President Porfirio Lobo fired Honduras' Five-star General, Juan Carlos Bonilla, the country's national police chief on Thursday. Bonilla has faced accusations for years of running death squads, civil cleansings and has been the target of frequent abuse claims.
Present day Honduras and the world has heard claims of Bonilla overseeing a department specifically believed to beat, kill and lose "disappearing" detainees. He is the top cop in the country that serves as a way station for most South American cocaine bound for the United States and beyond.
Bonilla runs all policing in Honduras. His responsibilities encompass everything from planning to investigations. He also is responsible for approving travel for training and vehicle repairs. He also oversees the police force - a force that is not at all consistent in that some officers show up, some don't, some are corrupt and the force is believed to be somewhere between 8,000 to 15,000 officers.
For one man to oversee that much, trouble must be amiss. There is no way one person can handle that much responsibility. Bonilla told The Associated Press he denied he once led a social cleansing campaign, that his police force is as criminal as those it arrests, or that he is in any way responsible for a rash of gang members who disappeared after being arrested.
"I can't be on top of everything. Sometimes things will escape me. I'm human," Bonilla said.
His police force is routinely accused of civil rights abuses, the AP reported at least five cases of alleged gang members missing or killed after being taken into police custody in a wave of social cleansing of criminals.
Bonilla said he is aware of the charges and insisted that every complaint is being investigated. Excesses "happen, yes. We investigate them and act," he said. "You cannot use a word like 'death squads,' because there is no chain of command or an order by me, never, under any circumstances, to act illegally."
He defended the institution where "I've spent my whole life. I am loyal to it."
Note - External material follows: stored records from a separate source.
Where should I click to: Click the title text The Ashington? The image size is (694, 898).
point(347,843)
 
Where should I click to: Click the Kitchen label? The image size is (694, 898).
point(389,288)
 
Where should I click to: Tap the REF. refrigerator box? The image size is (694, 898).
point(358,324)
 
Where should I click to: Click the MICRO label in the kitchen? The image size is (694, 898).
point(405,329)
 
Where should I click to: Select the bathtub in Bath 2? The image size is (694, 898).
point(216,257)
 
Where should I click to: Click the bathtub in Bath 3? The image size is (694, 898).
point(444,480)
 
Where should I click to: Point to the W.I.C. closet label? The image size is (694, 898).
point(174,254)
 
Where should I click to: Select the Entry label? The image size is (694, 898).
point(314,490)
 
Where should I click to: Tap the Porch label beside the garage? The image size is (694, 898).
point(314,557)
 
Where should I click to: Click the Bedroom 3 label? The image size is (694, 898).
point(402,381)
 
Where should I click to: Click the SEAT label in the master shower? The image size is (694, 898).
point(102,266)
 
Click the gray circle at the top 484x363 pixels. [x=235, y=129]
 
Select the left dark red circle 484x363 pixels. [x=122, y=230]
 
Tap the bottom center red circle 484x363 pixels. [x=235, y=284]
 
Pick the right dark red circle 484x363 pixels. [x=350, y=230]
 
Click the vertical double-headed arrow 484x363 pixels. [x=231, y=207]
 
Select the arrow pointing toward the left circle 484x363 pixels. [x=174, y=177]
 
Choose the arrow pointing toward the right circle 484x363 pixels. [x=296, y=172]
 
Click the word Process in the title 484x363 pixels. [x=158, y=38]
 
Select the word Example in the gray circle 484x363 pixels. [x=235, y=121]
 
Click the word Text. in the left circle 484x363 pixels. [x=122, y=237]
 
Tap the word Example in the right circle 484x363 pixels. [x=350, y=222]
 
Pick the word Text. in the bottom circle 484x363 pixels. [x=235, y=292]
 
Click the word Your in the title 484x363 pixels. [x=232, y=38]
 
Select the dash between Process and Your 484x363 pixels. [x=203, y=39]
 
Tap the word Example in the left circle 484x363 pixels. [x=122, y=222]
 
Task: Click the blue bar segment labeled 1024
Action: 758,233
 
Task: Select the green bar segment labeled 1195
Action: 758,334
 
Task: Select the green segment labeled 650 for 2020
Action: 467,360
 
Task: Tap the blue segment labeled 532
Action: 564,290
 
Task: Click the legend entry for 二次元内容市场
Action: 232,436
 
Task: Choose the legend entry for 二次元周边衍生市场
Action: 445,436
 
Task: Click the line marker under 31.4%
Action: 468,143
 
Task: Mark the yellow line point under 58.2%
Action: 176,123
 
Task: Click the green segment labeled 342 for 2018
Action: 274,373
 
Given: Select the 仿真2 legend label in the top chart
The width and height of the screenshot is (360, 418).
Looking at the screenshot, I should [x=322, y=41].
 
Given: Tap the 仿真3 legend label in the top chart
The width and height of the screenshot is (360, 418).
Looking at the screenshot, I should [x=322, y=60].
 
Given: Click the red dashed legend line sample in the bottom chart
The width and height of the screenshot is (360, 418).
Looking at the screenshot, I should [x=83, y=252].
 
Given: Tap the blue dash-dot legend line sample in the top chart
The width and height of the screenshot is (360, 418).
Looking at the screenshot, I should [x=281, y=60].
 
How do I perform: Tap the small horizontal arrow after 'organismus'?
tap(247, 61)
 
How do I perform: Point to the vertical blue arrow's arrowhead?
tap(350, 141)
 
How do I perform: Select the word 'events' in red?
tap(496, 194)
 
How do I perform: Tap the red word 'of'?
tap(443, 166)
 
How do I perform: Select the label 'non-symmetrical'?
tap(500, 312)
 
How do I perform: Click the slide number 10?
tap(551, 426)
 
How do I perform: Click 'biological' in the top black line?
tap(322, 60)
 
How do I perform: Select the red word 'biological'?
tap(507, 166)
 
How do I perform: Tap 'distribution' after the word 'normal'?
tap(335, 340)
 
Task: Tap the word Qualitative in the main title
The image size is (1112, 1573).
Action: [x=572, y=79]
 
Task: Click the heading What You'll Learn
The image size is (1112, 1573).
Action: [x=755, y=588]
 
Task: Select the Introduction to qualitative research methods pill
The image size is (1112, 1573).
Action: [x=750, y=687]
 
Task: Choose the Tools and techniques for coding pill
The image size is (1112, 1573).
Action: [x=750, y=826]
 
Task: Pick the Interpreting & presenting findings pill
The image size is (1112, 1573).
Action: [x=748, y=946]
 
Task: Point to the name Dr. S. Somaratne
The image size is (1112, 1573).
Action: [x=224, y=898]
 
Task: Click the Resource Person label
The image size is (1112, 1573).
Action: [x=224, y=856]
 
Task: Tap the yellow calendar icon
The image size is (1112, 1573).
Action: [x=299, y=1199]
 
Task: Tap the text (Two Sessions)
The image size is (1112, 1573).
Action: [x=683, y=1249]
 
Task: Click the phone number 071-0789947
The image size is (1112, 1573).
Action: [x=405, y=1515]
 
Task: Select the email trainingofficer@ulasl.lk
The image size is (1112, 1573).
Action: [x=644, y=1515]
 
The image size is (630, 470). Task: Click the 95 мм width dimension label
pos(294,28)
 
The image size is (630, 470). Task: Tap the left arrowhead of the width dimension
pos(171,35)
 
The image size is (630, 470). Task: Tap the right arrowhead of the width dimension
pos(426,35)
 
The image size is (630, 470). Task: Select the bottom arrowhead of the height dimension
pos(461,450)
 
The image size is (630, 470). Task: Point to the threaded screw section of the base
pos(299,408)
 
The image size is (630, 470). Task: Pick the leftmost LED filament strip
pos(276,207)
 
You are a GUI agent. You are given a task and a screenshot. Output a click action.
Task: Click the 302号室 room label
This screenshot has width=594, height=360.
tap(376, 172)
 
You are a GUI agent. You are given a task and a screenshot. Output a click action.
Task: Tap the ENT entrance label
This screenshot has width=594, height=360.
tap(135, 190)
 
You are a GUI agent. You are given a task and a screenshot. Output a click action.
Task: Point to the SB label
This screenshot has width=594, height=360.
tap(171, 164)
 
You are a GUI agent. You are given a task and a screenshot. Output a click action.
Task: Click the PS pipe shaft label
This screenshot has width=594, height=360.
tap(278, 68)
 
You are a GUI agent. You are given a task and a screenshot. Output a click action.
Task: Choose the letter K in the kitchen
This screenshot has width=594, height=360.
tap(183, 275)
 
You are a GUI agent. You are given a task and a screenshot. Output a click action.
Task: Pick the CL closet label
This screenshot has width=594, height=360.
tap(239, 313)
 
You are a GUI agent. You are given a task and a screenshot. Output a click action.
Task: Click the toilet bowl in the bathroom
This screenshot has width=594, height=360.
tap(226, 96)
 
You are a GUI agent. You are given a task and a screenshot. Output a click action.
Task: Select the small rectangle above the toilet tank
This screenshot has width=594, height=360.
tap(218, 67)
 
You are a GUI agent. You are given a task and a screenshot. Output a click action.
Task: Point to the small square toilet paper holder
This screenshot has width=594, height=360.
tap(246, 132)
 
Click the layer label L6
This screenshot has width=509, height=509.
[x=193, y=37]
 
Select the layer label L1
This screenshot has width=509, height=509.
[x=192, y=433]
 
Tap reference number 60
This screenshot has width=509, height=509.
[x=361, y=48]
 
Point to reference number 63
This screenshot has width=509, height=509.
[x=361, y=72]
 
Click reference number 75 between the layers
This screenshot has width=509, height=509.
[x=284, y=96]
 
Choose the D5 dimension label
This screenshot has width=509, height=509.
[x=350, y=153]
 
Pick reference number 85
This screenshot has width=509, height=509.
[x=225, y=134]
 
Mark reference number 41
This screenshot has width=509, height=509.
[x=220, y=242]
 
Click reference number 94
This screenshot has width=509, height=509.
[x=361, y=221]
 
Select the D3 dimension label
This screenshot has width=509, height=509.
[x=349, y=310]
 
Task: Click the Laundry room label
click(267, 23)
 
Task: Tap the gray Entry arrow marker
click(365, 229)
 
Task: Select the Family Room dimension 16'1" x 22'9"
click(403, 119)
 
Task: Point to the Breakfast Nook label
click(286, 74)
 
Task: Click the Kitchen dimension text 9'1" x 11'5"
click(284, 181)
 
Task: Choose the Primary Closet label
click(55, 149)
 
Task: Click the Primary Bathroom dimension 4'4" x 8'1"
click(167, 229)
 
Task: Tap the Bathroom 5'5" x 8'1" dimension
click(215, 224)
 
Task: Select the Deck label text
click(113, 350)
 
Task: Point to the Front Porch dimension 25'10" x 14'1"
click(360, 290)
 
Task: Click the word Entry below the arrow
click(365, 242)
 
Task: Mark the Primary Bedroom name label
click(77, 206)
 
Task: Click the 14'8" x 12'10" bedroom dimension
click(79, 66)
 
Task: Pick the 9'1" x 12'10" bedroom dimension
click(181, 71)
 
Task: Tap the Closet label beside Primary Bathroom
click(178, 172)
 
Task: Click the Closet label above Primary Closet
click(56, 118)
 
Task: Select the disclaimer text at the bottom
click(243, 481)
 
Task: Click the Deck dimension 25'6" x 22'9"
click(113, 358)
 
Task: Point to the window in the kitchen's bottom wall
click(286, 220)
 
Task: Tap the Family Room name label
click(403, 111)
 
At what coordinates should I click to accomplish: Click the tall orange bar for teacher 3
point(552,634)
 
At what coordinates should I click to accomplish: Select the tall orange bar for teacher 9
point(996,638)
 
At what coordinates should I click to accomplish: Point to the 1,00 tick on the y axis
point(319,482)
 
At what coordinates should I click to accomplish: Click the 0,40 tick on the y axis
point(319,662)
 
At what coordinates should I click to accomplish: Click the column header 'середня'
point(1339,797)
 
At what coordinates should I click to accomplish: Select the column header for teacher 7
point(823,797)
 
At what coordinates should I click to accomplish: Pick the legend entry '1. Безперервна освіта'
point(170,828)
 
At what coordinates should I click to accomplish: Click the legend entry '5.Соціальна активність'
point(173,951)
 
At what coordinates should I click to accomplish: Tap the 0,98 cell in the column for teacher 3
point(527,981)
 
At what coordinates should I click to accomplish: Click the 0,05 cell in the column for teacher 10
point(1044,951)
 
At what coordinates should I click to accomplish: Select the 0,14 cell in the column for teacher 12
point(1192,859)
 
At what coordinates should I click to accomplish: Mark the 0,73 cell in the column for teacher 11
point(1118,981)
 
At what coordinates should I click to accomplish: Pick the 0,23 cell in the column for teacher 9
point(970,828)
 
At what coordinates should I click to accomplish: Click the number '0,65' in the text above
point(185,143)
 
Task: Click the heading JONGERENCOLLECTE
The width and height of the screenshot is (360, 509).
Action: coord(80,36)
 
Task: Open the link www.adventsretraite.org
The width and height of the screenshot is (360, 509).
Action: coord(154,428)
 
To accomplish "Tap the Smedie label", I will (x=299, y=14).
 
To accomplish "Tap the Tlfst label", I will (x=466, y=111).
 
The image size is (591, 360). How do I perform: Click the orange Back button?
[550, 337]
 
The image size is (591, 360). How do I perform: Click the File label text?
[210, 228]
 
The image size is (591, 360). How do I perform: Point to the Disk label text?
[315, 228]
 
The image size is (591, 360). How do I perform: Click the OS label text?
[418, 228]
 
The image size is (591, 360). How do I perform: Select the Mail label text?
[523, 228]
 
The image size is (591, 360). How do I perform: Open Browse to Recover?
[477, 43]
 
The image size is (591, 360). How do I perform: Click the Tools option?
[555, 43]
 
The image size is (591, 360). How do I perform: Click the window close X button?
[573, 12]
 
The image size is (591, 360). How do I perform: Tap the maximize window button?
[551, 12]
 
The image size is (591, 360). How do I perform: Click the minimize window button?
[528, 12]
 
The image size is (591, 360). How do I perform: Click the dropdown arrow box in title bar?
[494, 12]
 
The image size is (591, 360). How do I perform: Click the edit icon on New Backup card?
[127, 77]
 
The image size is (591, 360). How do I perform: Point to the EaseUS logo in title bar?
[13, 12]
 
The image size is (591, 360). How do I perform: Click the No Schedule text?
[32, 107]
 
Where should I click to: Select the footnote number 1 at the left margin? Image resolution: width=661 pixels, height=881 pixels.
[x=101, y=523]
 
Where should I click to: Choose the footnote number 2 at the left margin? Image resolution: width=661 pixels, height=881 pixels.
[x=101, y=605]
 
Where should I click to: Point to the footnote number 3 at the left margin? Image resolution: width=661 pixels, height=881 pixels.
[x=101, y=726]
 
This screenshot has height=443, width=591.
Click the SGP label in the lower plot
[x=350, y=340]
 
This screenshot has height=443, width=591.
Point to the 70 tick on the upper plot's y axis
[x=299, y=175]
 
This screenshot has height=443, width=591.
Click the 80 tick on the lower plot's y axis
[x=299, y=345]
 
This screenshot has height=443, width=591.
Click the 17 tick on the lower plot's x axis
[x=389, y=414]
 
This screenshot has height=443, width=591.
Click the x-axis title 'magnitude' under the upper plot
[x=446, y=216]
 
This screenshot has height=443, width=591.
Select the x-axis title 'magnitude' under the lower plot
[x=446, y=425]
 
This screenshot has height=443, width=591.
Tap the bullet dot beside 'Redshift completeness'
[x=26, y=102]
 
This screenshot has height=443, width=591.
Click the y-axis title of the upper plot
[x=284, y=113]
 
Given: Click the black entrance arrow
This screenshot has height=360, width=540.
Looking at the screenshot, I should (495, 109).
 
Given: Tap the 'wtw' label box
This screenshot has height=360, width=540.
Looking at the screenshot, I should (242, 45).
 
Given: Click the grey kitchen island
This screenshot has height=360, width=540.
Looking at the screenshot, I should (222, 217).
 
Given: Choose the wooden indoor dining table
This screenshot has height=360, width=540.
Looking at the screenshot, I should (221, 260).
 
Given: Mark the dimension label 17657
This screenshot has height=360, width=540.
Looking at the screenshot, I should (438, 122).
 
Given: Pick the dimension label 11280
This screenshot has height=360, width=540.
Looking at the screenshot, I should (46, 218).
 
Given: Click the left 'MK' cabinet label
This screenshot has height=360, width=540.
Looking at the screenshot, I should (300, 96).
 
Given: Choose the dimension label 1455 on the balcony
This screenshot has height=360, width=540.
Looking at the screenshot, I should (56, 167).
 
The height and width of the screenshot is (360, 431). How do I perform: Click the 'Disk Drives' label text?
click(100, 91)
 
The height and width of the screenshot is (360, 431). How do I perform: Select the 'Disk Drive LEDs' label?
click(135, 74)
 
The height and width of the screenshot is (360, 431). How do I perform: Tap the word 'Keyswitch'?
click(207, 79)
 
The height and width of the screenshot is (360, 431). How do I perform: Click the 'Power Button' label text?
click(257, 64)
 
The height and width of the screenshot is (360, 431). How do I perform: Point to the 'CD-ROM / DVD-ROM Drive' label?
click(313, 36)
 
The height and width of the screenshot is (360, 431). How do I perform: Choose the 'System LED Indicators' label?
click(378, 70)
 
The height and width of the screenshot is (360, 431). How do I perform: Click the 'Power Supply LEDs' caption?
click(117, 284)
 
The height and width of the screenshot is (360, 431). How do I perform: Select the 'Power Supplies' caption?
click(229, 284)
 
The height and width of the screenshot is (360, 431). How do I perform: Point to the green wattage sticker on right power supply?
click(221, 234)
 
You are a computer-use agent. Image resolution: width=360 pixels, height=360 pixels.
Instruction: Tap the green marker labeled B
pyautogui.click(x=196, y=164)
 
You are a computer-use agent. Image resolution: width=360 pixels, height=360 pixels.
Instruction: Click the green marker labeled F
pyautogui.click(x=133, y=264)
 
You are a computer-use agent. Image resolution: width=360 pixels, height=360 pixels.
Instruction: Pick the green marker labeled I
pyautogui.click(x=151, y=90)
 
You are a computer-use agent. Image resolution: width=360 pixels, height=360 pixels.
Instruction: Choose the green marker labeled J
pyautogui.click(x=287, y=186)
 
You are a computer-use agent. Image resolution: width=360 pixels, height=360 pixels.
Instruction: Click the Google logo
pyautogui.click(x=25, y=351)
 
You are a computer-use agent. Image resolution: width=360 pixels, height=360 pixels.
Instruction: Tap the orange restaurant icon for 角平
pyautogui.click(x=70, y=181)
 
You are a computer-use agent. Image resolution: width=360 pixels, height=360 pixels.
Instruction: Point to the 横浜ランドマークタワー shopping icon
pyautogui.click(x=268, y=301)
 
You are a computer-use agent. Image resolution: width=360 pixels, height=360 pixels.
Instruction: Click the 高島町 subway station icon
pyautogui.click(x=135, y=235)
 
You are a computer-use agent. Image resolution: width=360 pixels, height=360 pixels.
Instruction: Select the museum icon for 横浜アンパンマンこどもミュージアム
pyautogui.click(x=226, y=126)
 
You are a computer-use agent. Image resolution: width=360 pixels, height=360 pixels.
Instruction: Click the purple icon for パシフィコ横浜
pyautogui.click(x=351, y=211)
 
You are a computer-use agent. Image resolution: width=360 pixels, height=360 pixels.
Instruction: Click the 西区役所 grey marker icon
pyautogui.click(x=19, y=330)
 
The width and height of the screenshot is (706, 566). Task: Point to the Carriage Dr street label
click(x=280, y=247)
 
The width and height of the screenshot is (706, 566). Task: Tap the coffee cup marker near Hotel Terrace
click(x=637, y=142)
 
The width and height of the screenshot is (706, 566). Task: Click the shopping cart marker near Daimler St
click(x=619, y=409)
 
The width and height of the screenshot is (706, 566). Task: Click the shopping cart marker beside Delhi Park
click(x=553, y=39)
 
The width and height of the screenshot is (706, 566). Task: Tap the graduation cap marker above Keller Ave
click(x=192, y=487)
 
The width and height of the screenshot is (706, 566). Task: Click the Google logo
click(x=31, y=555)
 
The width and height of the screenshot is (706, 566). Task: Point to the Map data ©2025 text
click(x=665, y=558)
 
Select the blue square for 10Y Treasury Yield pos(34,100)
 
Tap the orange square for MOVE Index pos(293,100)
Among his personal books, Bonilla keeps a leather-bound copy of the indictment against him. "It's very painful as a human being for your family, your children, your children's schoolmates, your father, your friends or a woman you just met to ask you if you are a murderer," he said.
Bonilla "was the only high-ranking official without known ties to organized crime," said Arabeska Sanchez, who is an investigator with the University Institute of Peace and Security and a teacher at the country's Police Academy. "He remains under suspicion because it is impossible to know if he is implicated in state policies of human rights violations that have occurred close to him."
His replacement will be Commissioner Ramon Sabillon, who said that he expects to talk to Bonilla about the job and the state of security in Honduras.
Hondurans are no doubt happy to see him go - they exist in a literal war zone and hide in their homes at dusk due to the violence and gunfire. They wake to discarded bodies. Honduras has one of the world's worst homicide rates.